* [本文抜粋]:
'''
1 被告署長主張一1のうち、係官が同原告方に臨場し、帳簿書類の呈示を求めたこと、同原告が帳簿書類その他一切の資料を呈示しなかったことは認めるが、その余は否認する。
2 同被告主張一2は認める。
3 同被告主張一3のうち、昭和三八年分、同三九年分について推計課税によらざるをえなかったことは争い、その余は認める。
二 所得金額(被告署長主張二)について
本件各係争年分の所得金額の計算基礎のうち、昭和四〇年分の売上(収入)金額及び各係争年分の事業専従者控除額は認めるが、その余は争う。別紙二の昭和四〇年分所得金額の明細表のうち「原告泉川が呈示した資料による計算額」「反面調査等による調査額」の欄はいずれも認めるが、経費は右以外にもっとあったものであり、また、「家事関連費」「資料散逸分」については争う。
(本件更正処分の違法事由の主張)
一 手続上の違法
1 申告納税制度を原則としている以上、税務署長が例外的に更正するため調査を行う場合には、納税者の申告を疑うに足る十分な理由の存在が必要である。しかるに、本件においては、被告署長は原告泉川の確定申告に何の疑わしい点も見出していないのに、単に右確定申告が正しいかどうかを調べるために調査を行ったものであるから、かかる違法な調査に基づく本件更正処分は違法である。
'''
* [課題文]:
次の(a)〜(c)の記述が上の本文抜粋の内容と合っているかを判定し、それぞれ「はい」か「いいえ」で答えよ。各判定には、決め手となる本文の語句を一字も変えずに引用せよ。
(a) 原告側は、被告署長主張一2を認めている。
(b) 原告側は、昭和四〇年分の売上(収入)金額を争っている。
(c) 原告側は、被告署長が確定申告に疑わしい点を見出したうえで調査を行ったと主張している。

* [データ抜粋]:
'''
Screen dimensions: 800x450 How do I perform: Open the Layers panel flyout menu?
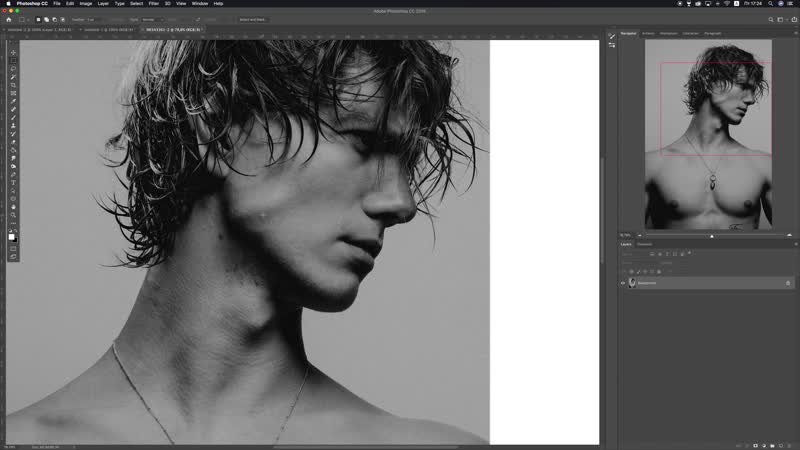pyautogui.click(x=794, y=244)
'''
* [解答]:
(a) はい。「同被告主張一2は認める。」
(b) いいえ。「昭和四〇年分の売上(収入)金額及び各係争年分の事業専従者控除額は認めるが」
(c) いいえ。「被告署長は原告泉川の確定申告に何の疑わしい点も見出していないのに」